Mater and Chief Officer in bridge

It is time for him to hand over the watch to the Chief Officer and the Trainee cadet. The cadet reaches the bridge at 03:50 am 10 minutes before his watch. He takes some time to let his eyes adjust to the darkness. Then he takes a look at the ECDIS and Radar and analyses the current situation of the vessel. At 04:00 am Chief Officer enters the bridge. The cadet who is still a bit sleepy suddenly becomes active on hearing the Chief Officer’s voice inside the bridge.

The 2nd Officer hands over the watch to the Chief Officer and informs him about the current course of the vessel, the weather conditions, traffic around the vessel, and any particular situation which may pose a threat to the safe navigation of the ship. The 2nd officer and his lookout take their leave and now the command of the ship is in Chief Officer’s hands. The cadet prepares two mugs of strong coffee for himself and the Chief Officer in order to stimulate their senses and feel more awake and alert.

The morning 0400 – 0800 watch is one of the most critical watch schedules of the entire day. The watchkeepers have to be extra alert and active in order to spot small boats or maybe fishing nets which can pose threat to the safe navigation of the vessel. As the sun rises both the cadet and the Chief Officer are a bit relieved as the traffic around the vessel is clearly visible now.

Chief officer in bridge

The Chief Officer now starts planning the maintenance work to be carried out on the deck by the entire deck crew. At 07:00 am Bosun and Pumpman (in tankers) report to the bridge to discuss the entire day’s work schedule with him/her. Soon the Captain too arrives at the Bridge after having his breakfast and discusses issues relating to the voyage and port calls with the Chief Officer. At 08:00 am Third Officer arrives at the bridge to take over the watch. Chief Officer can finally enjoy the breakfast prepared by the galley department. 

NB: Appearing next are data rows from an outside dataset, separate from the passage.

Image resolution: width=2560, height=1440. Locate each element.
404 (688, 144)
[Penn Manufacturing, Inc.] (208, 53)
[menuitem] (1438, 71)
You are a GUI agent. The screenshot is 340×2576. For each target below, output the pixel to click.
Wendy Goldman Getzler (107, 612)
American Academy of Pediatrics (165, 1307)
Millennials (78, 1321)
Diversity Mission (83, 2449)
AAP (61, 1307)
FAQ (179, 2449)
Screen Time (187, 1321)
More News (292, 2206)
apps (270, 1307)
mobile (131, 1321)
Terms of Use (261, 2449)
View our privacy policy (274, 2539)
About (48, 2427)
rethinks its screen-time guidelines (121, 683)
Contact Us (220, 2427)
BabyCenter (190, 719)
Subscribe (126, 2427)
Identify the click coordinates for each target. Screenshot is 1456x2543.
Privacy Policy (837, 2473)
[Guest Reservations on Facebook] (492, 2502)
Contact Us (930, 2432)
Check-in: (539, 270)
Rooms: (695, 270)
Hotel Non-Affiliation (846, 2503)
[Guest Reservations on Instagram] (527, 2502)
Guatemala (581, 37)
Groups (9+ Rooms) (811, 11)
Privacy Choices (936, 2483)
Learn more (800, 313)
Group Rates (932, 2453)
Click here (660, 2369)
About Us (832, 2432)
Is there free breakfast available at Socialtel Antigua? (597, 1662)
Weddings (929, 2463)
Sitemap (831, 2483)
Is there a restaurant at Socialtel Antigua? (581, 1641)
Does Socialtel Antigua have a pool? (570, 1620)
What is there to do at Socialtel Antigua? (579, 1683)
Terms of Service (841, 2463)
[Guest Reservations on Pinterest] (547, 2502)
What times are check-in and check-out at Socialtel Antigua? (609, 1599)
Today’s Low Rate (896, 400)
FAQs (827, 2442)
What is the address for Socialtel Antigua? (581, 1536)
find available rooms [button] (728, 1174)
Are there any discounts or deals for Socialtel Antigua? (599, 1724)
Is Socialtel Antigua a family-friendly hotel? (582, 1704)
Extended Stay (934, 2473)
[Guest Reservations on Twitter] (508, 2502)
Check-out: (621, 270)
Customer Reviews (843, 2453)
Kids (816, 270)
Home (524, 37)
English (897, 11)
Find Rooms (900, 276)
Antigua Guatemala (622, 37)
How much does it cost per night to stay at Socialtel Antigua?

After having breakfast he/she gets changed into his/her overalls and holds a ‘Tool-Box Meeting’ with the entire deck crew before they engage in their respective jobs for the day. He/she supervises and assists the deck crew in their respective jobs. He/she also keeps a sharp eye on whether the safe working practice is being followed onboard or not.

Throughout the day the Chief Officer can be seen running to and fro between the accommodation area and the deck. Apart from supervising deck maintenance he/she also has to reply to the emails and messages received from the owners, company, Charterers, etc.

Deck crew on deck

At 12:00 pm he/she finally takes a break and feasts on the lavish lunch prepared by the galley department. The Chief Officer then usually knocks off for the day and then again reports for bridge watch at 04:00 pm. Apart from maintaining a proper watch he/she also prepares the vessel’s daily message and other reports to be sent to the company during this time. At 06:00 pm the Third Officer arrives at the bridge to relieve the Chief Officer for dinner. 

After having his/her dinner the Chief Officer returns to the bridge for his watch which ends at 08:00 pm. At 08:00 pm the Third Officer again arrives at the bridge to take over his watch. The Chief Officer usually stays behind for another half an hour and discusses the events of the day and other things with the Captain. He/she shares a few jokes with the Third officer before finally knocking off for the day.    

AT Port/During Cargo Operations

The above-mentioned schedule of a Chief Officer is for a regular day at sea. While at port or during cargo operations the responsibility and the workload on Chief Officers tremendously increases. The Chief Officer is in charge of the entire cargo operation and witnesses the beginning, end, and critical stages of the entire cargo operation by himself/herself. He/she is also the Security officer and monitors security measures for various security levels as per the Ship Security Plan. 

The Chief Officer leads the mooring operation at the forward station and the anchor station along with the trainee cadet.  

Officer during cargo operation

The life of a Chief Officer onboard is really hectic. They have the responsibility for the safe loading/unloading of cargo worth millions of dollars. There is no margin of error for them, they have to be absolutely sure and confident in their decisions. One wrong move or decision by them during a critical operation can be disastrous for the ship owners, manning company, and the entire ship’s crew. 

Hence, a Chief Officer has to be absolutely firm about his decisions, he/she does not have the option of getting nervous or giving up during critical stages. They have to lead from the front and inspire the rest of the crew to give their best, even when they are absolutely exhausted and low on energy. 

In this blog, we have tried to give a general glimpse into the life of a Chief Officer onboard. However, we may not have been able to portray the amount of pressure that a Chief Officer faces onboard. They have immense responsibilities on their shoulders yet they try their best to motivate the crew by sharing a few jokes with them. Apart from all this, they are also the Shipboard Training Officers for the trainee cadets. They try their best to inculcate all the qualities of an officer into the trainee cadet so that he becomes a responsible and efficient officer in the future.  

“With great power comes great responsibility.”